Самодовлеющее значение справедливости
– И не правда ли, в этой беседе мы отделались и от остальных возражений, причем не прибегали к прославлению воздаяний за справедливость или доброй молвы, вызываемой ею, что, как вы указывали, делают Гесиод и Гомер. Напротив, мы нашли, что справедливость сама по себе есть нечто наилучшее для самой души и что душа должна поступать по справедливости все равно, достался ли ей перстень Гига, а в придачу к перстню еще и шлем Аида, или же нет.
– Ты совершенно прав.
– Теперь, Главкон, к нам уже нельзя будет придраться, если мы вдобавок укажем, что все же есть воздаяние за справедливость и за прочую добродетель, и разберем, в каком размере и как получает его душа от людей и богов, будь то при жизни человека или после его кончины.

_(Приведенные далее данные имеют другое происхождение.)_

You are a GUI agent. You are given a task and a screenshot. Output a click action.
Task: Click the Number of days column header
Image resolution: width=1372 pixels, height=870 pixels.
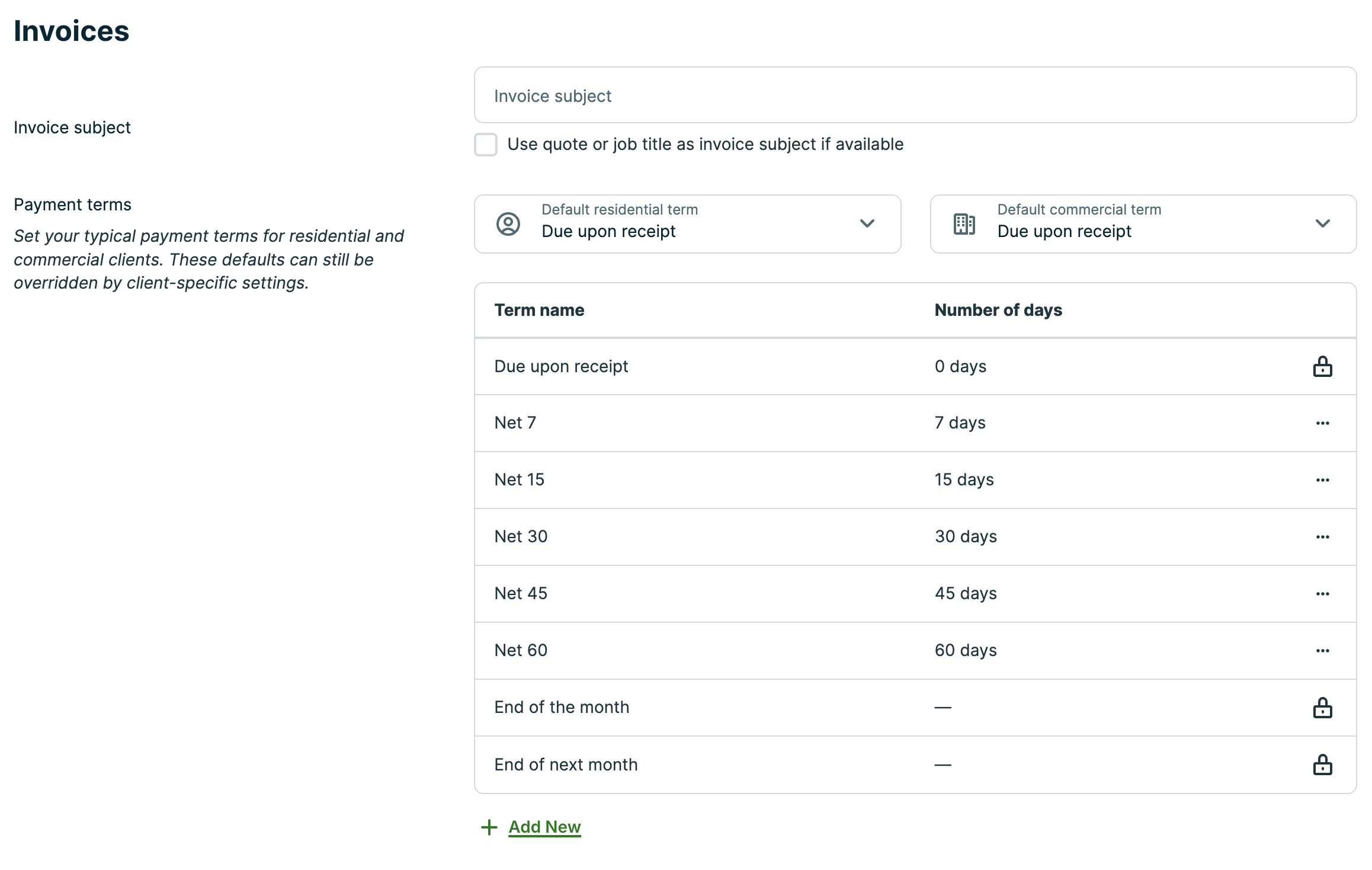(x=998, y=310)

– Нет, теперь уже к нам не придраться.
– Так вы вернете мне то, что вы взяли взаймы во время рассуждения?
– Что именно?
– Я уступил вам допущение, что справедливый человек может казаться несправедливым, а несправедливый – справедливым. Хотя и невозможно, чтобы это осталось тайной для богов и для людей, тем не менее вы находили нужным ради рассуждения допустить это для сопоставления справедливости самой по себе с такой же несправедливостью. Или ты этого не помнишь?

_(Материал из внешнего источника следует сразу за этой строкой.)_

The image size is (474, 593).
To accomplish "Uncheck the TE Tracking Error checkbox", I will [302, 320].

– Я нарушил бы справедливость, если бы сказал, будто не помню.
– Так вот, раз такое сопоставление уже было сделано, я во имя справедливости настаиваю на возврате вашего допущения. Согласитесь, что, в какой чести у богов и у людей справедливость, такую же честь и вы должны ей воздать. Кто справедлив, тех она награждает хотя бы тем, что она в такой чести; а что она на самом деле неложное благо для того, кто действительно ее придерживается, это уже было нами выяснено.

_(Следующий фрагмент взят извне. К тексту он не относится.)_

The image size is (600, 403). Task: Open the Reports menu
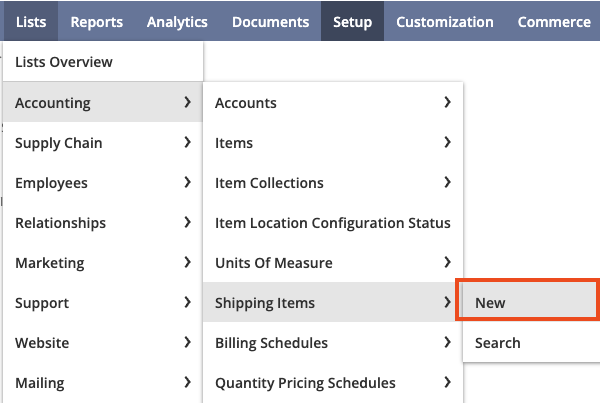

– Твое требование справедливо.
– Так вот, прежде всего верните мне допущение, будто боги не различают свойств того или иного человека.
– Вернем.
– А раз от богов это не может утаиться, то один человек будет им угоден, а другой – ненавистен, как мы признали уже вначале.
– Это так.
– Разве не признаем мы, что для того, кто угоден богам, все, что исходит от них, будет величайшим благом, если только не положено ему какого-нибудь неизбежного зла вследствие допущенного проступка?
– Конечно, признаем.
– Стало быть, то же самое надо признать и для справедливого человека, все равно, постигнет ли его нищета, болезни или что иное из того, что считается злом, все это в конце концов будет ему во благо при жизни или после смерти. Ведь боги никогда не оставят своего попечения о человеке, который стремится быть справедливым и, упражняясь в добродетели, уподобляется богу, насколько это возможно для человека.
– Естественно, что не оставит своего о нем попечения тот, кому он подобен.
– А о человеке несправедливом следует думать как раз противоположное.